Kean’s PRISM educates about period poverty and transgender issues

By Siobhan Donaldson | Published by October 22nd, 2019

PRISM, Kean University’s LGBTQ+ activism club, will be running a tampon drive with the American Medical Women’s Association to collect menstruation products and educate students about period poverty, the Pink Tax, and healthcare for transgender individuals who menstruate. 

The event will be held between Oct. 21st-25th from 12-4 p.m., in various locations including the Nancy Thompson Library, Miron Student Center and Miron Student Center Atrium.

Club President, Patrick McEachern, views period poverty as an “extreme lack of access to the proper hygiene products they need for their period.”

We want to help break the stigma behind talking about something that is so natural,” McEachern said.
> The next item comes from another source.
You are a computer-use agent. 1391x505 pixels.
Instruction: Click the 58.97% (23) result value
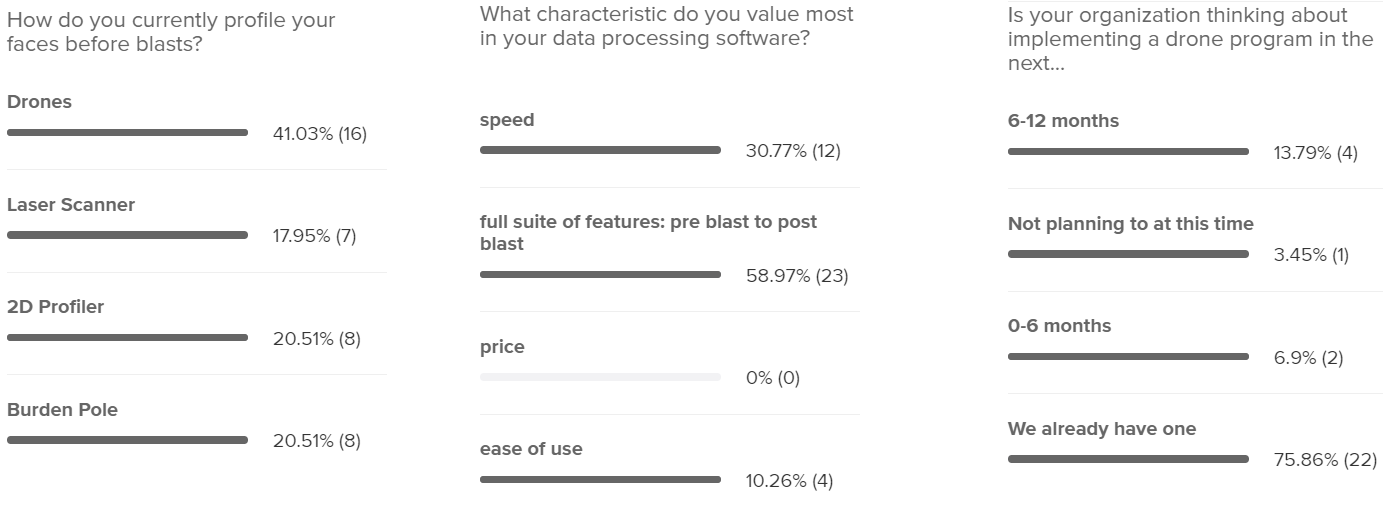(797, 276)
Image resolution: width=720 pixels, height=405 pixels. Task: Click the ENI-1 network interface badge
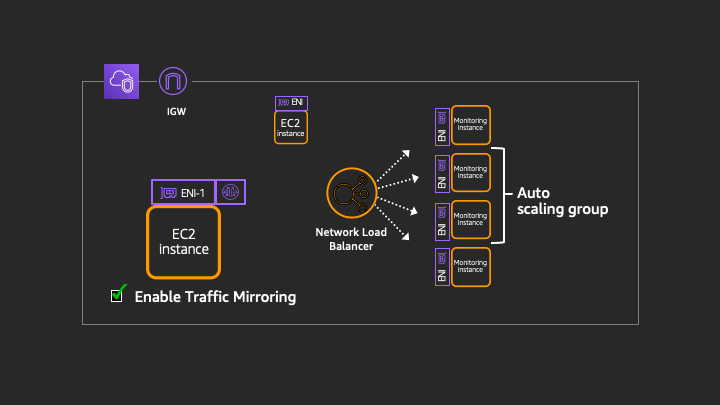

PRISM member, Oliver Vivian, specified on how the club has been a wonderful experience and how excited they are to educate others on menstruation.

With this Tampon Drive, we’re going to be able to educate a lot of students about menstruation and the effect it has on people who menstruate,” Vivian said. “I think is really important because there’s not that much education on the whole of menstruation, and people should really know more about it.“

In an Op-ed published this month by Teen Vogue’s Courtney Roark, the Alabama policy and movement building director at URGE: Unite for Reproductive & Gender Equity, wrote that menstruation is not just a women’s issue. Roark said that gender non-conforming individuals, non-binary individuals, and transgender men are also affected by a lack of access to products and education for menstruation. 

When we consider that trans folks are more likely to live in poverty than cisgender people,” Roark said. “It’s easy to see how a lack of access to period products falls especially hard on trans, non-binary, and gender non-conforming people.”